PROMPT
Please rewrite the data starting with the first line and going on through the line with "(166, 338).", changing "Identify" to "Determine" and keeping everything else the same. Leave the pictures out.

[Opening SUPPLIED RECORDS section]

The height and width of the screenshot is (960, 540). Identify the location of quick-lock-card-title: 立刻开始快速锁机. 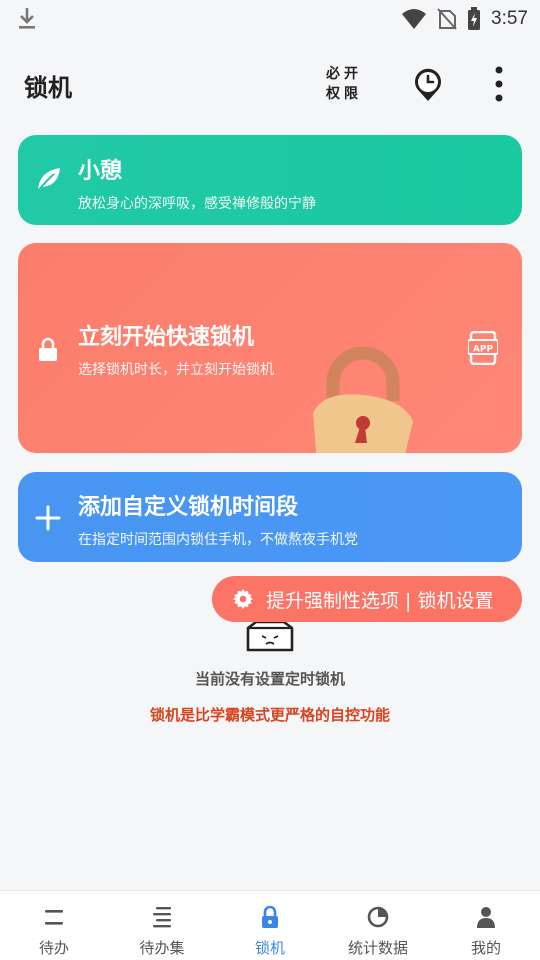
(166, 338).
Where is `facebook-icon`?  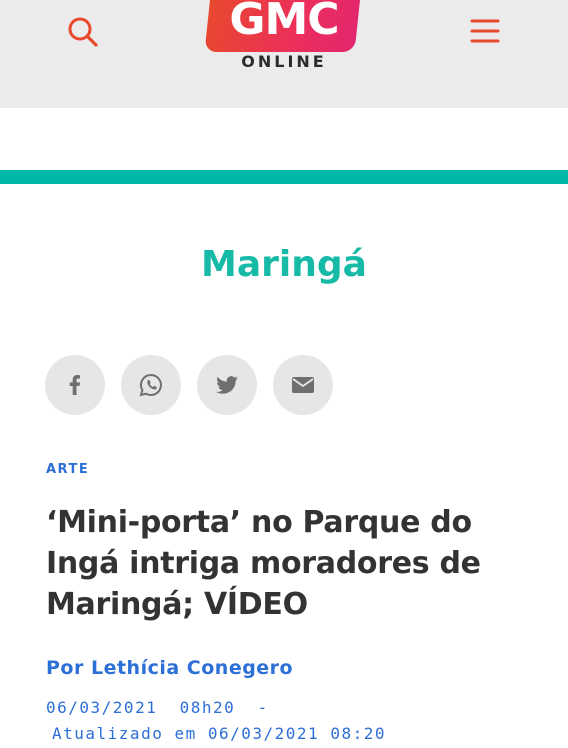 facebook-icon is located at coordinates (74, 385).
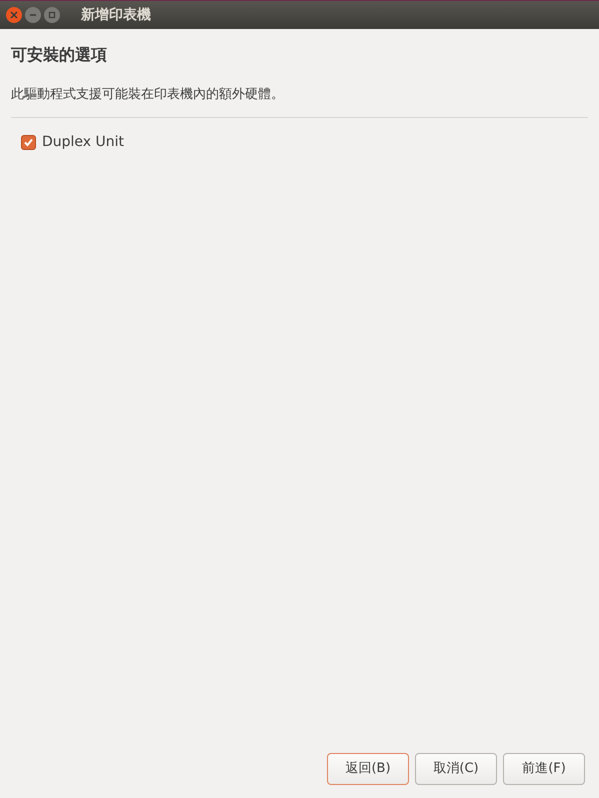 This screenshot has height=798, width=599. I want to click on checkbox, so click(28, 142).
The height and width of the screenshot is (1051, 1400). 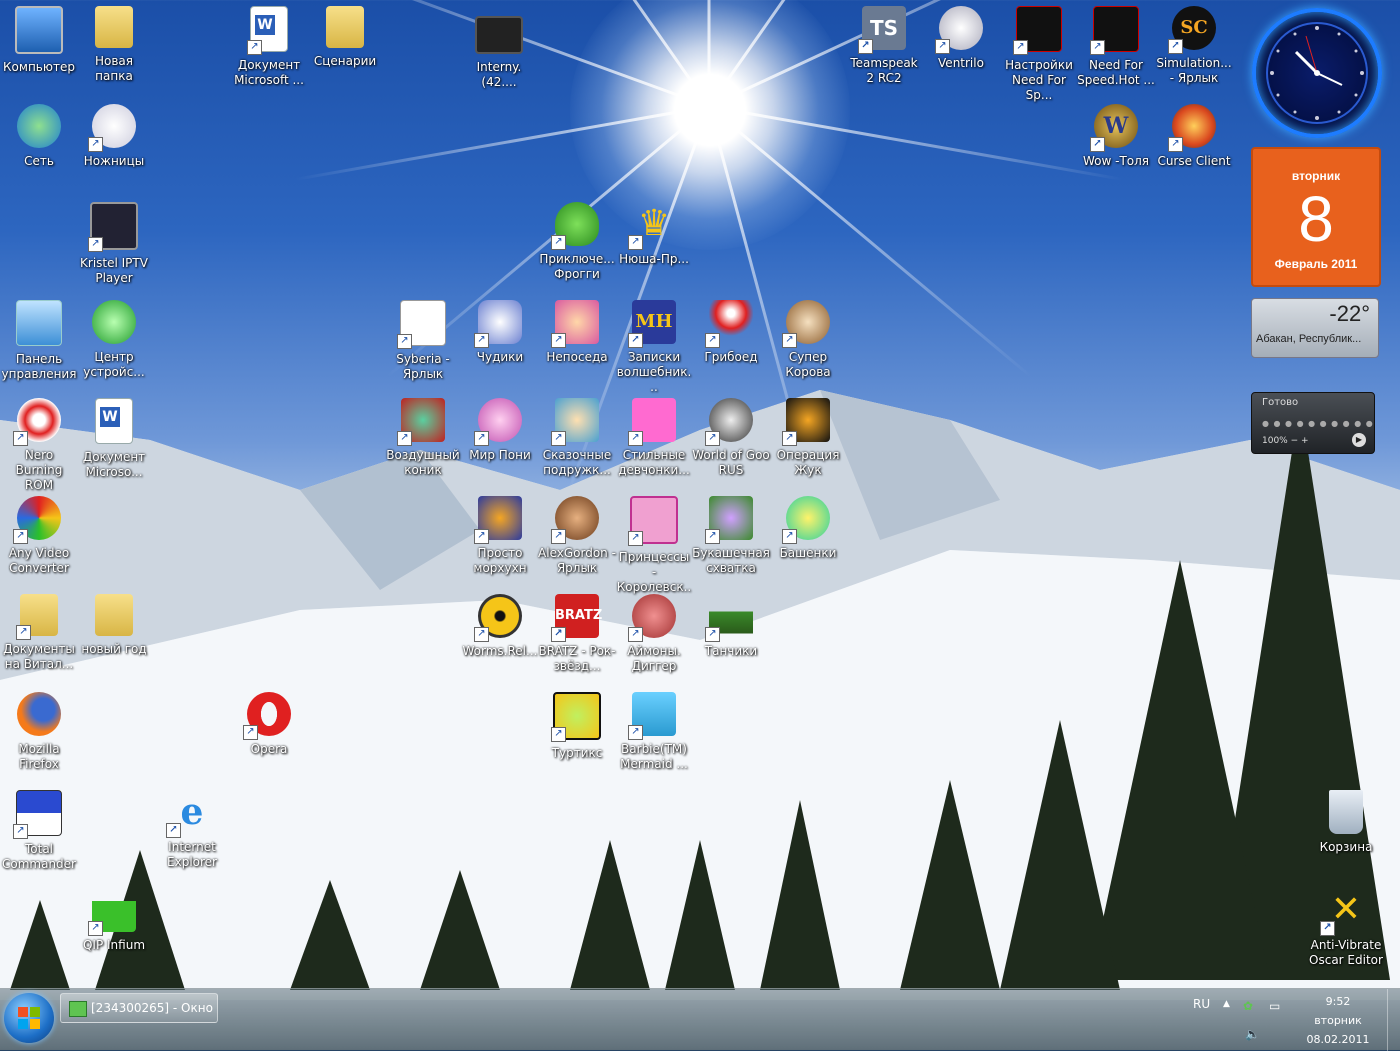 I want to click on clock-face, so click(x=1317, y=73).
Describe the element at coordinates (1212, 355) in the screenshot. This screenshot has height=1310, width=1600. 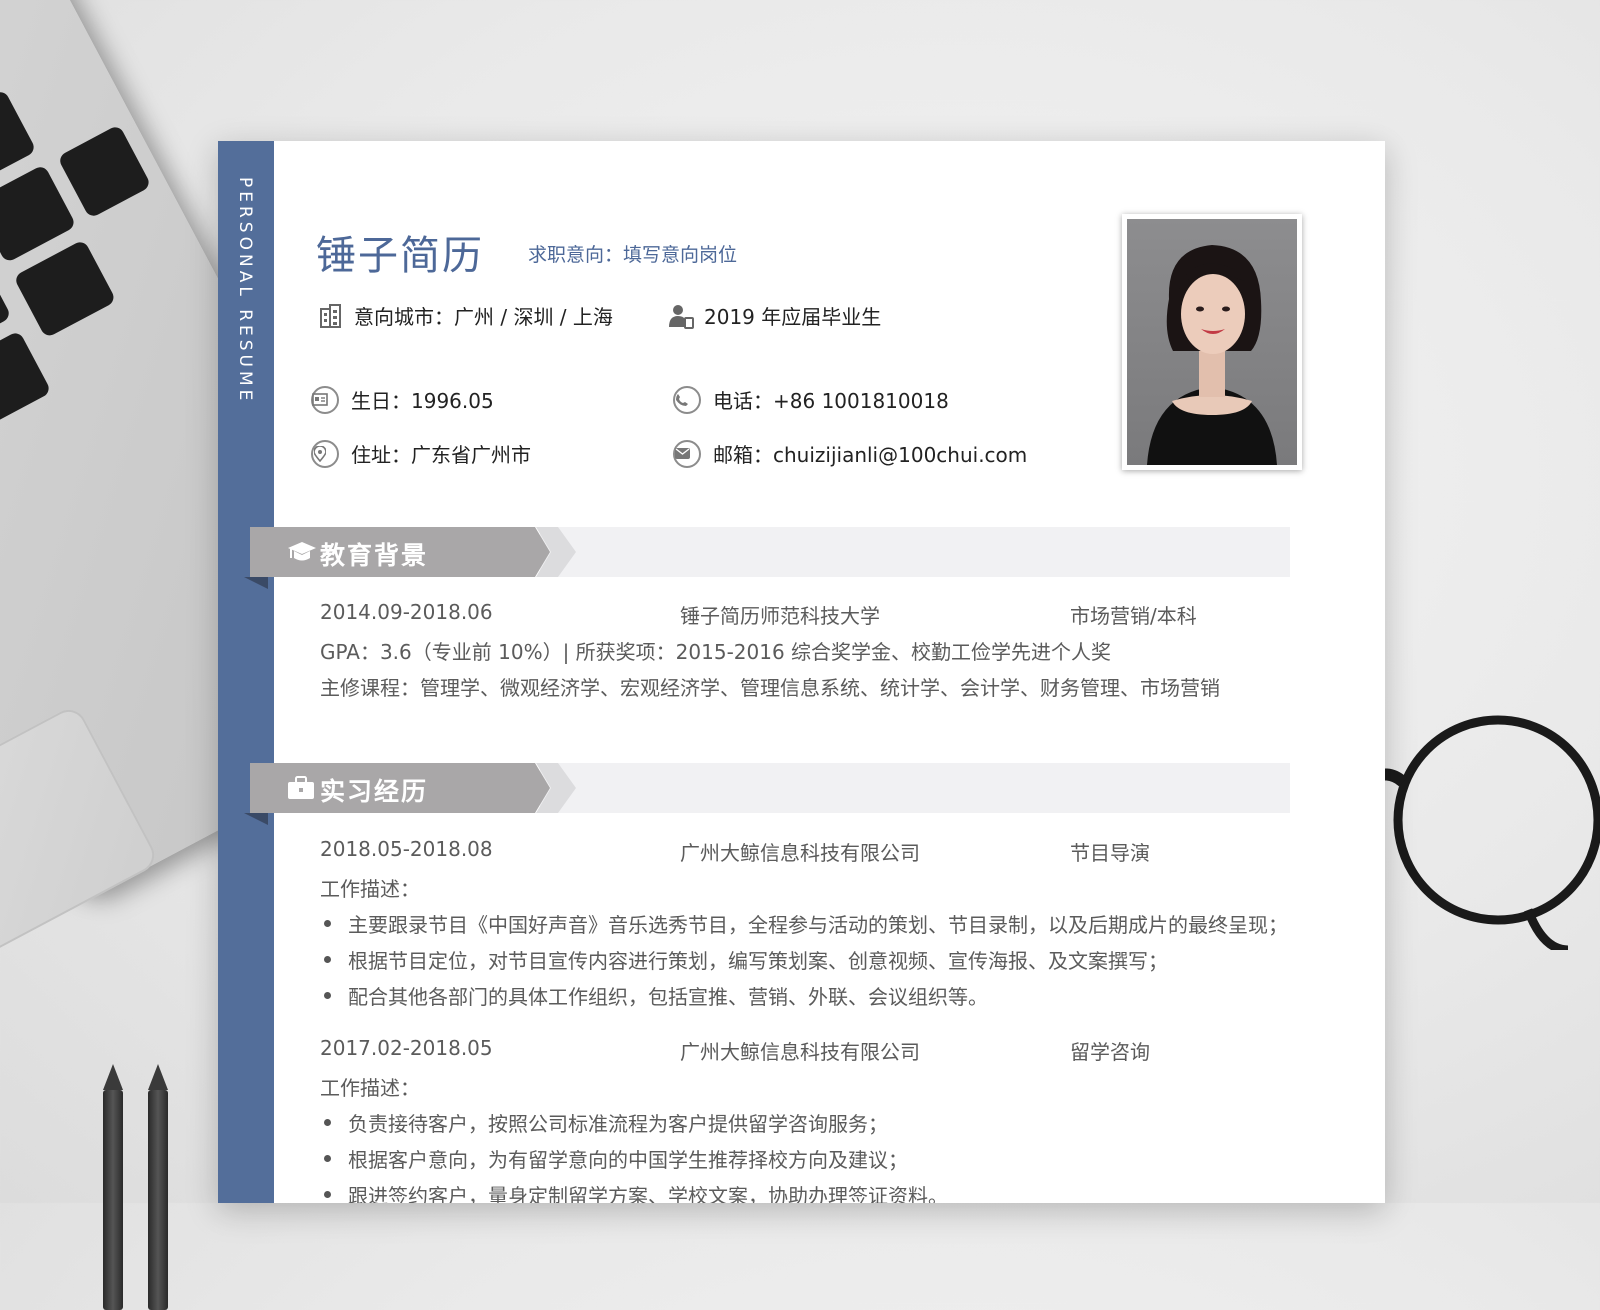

[Closing SUPPLIED RECORDS section]

SOLUTION FOR THIS TASK
The height and width of the screenshot is (960, 540). Determine the location of quick-lock-card-title: 立刻开始快速锁机. 
(166, 338).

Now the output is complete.